「基本」を学ばなければ、世の中を良くすることはできない
作家
経営コンサルタント、投資家を経て、育児生活中に作家になるビジョンを得て、執筆活動をスタートする。「お金と幸せ」「ライフワーク」「ワクワクする生き方」をテーマにした1000人規模の講演会、セミナーを全国で開催。インターネットラジオ「本田健の人生相談~Dear Ken~」は3500万ダウンロードを突破。著書は、100万部を突破した『ユダヤ人大富豪の教え』(大和書房)など、著書は130冊以上、累計発行部数は700万部を突破している。2017年にはアメリカの出版社Simon & Schuster社と契約。初の英語での書下ろしになる著書はヨーロッパ、アジアなど世界25ヵ国以上の国で発売されることが決まっている。(Photo by 森藤ヒサシ)

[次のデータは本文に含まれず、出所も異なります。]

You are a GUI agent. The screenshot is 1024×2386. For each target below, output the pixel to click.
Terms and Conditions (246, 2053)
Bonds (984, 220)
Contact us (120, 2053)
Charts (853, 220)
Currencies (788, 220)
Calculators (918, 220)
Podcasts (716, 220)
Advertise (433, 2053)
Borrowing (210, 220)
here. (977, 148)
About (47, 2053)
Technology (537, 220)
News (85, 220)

本田:家業を継ぐ道を選ばずに、大学に行こうと思ったきっかけは何だったのですか?
竹中:兄が東京の大学に行って道をつけてくれたこと、それから、高校の倫理社会の先生からもいい影響を受けました。
本田:どんな先生だったのですか?
竹中:田舎の県立高校には、「君は成績優秀だから東大に行きなさい」「受験をどうするのか考えなさい」と言う先生がほとんどです。でも、その先生は、違っていました。「まずは、社会のことを学びなさい」と言う。

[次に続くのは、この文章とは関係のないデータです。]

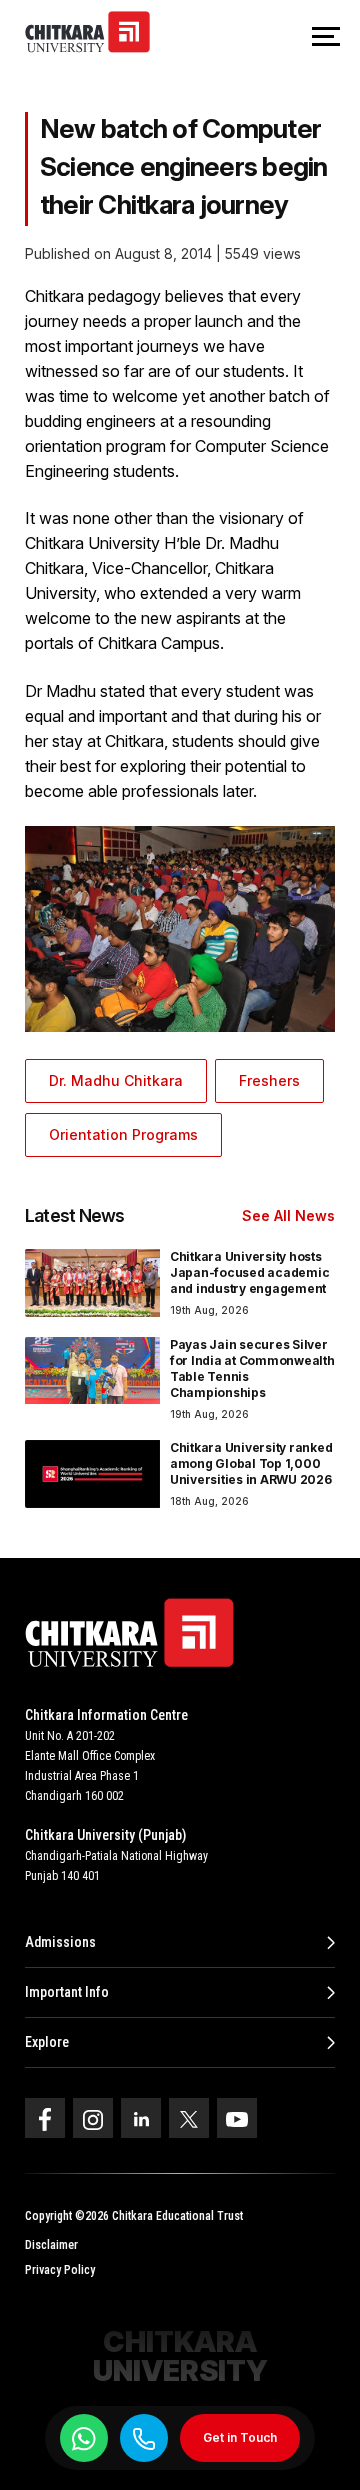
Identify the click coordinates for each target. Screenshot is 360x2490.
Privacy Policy (60, 2270)
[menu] (326, 38)
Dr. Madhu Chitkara (116, 1080)
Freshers (269, 1080)
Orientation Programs (123, 1134)
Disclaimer (51, 2245)
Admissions (60, 1942)
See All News (288, 1215)
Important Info (67, 1992)
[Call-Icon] (144, 2438)
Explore (47, 2042)
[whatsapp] (84, 2438)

で、先生の話をもっと聞いてみたくて、先生が宿直のときに、友人と2人で押しかけたんですね、コーラとおかきを持って(笑)。
本田:コーラとおかきというのが、高校生らしいです(笑)。
竹中:先生に「世の中を良くするには、どうしたらいいですか?」と聞くと、「それは僕にもわからないけれど、世の中というのは、『基本』がとても大事なんじゃないのかな」と。
「基本って何ですか」と続けて聞くと、「経済とか、法律とか、そういうことだよ。世の中を良くしたいと思うのなら、大学で『基本』をしっかり勉強したらどうだろうか」と答えてくれました。その瞬間に私は、「経済を勉強したい」と思ったんです。

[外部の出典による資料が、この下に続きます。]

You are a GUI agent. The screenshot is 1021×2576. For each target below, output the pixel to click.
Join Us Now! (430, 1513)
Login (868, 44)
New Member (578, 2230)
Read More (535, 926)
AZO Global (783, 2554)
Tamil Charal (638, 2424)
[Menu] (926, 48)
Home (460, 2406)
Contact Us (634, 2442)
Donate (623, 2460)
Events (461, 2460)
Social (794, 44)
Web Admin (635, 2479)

私の好きなチャップリンの言葉に、「人生に必要なもの。それは夢と勇気と、そして少しのお金(some money)だ」という言葉があります。夢や一歩を踏み出すには、勇気が必要です。それと、「Big money」は必要ないけれど、「no money」では何もできない。だから世の中を支えるものは、やっぱり「経済」なんです。
私は、その先生のことを思い出すたび「教育者って、大事だな」と思いますね。先生はのちに、その高校の校長になり、教育委員会の委員長にもなりました。私が大臣になったときは、手紙をくださいましたよ。